The search on a table created with dearomatization-basic aromatization option should work.


To test this try:


jcman c simtest --stconfig dearomArom.xml   (attached here)


jcman a simtest 36440.mol    (your structure attached earlier in this topic)


jcman a simtest 39048.mol


jcsearch -q 36440.mol DB:simtest -t:i:0.9 -f mrv


This last command should dump an mrv with the two structures one with zero the other with 21.6% dissimilarity, which means a high similarity. During searching on a DB table you don't need to specify standardization configuration, because it's the st. configuration of the DB table that will be used.  Entering these commands do you obtain the same results?

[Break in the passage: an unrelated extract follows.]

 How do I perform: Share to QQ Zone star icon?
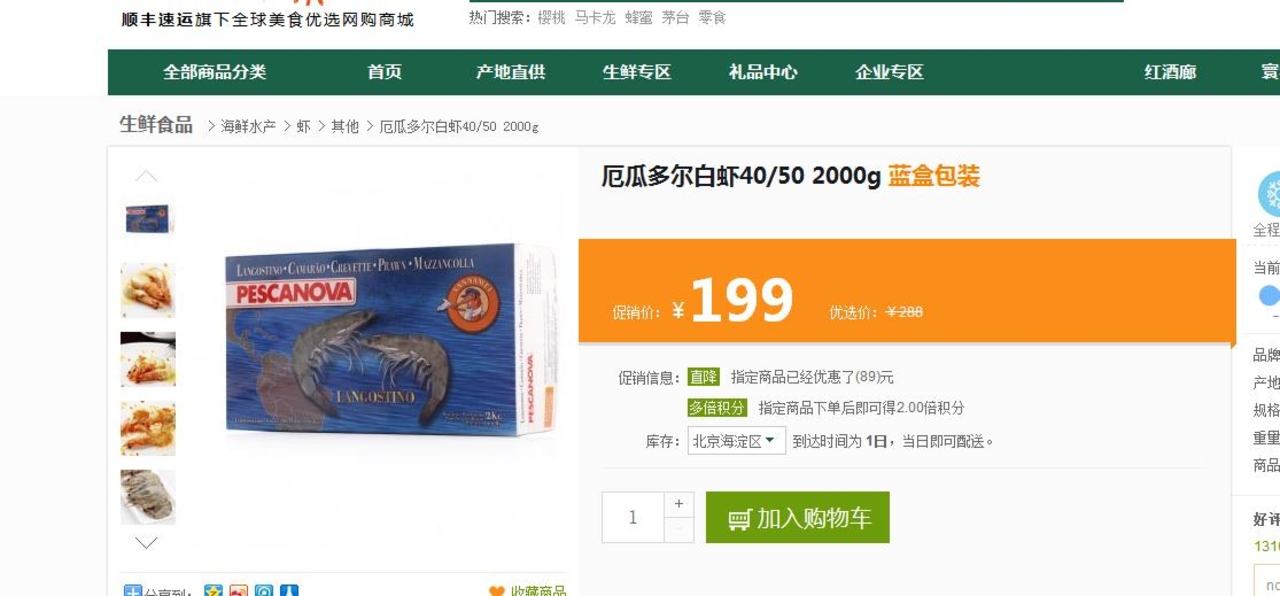(x=213, y=592)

We are still invetingating why instant JChem doesn't yield the desired results.


Robert

User e34a92cce5

17-01-2011 20:49:36

Yes, I ran this using JChem Base UI. I am able to get the high similarity. Thanks for your patience. So, I guess Instant JChem does not use the custom aromatization settings when running the search..

ChemAxon 8407015329

18-01-2011 14:13:39

Hi All,


The problem has been found. It is not in the search mechanism, but rather in the tool that displays the results.


This tool is recalculating the similarity value, but it uses different fingerprint and standardization settings. Fix will be available in version 5.5


 


Kind regards,


Vencel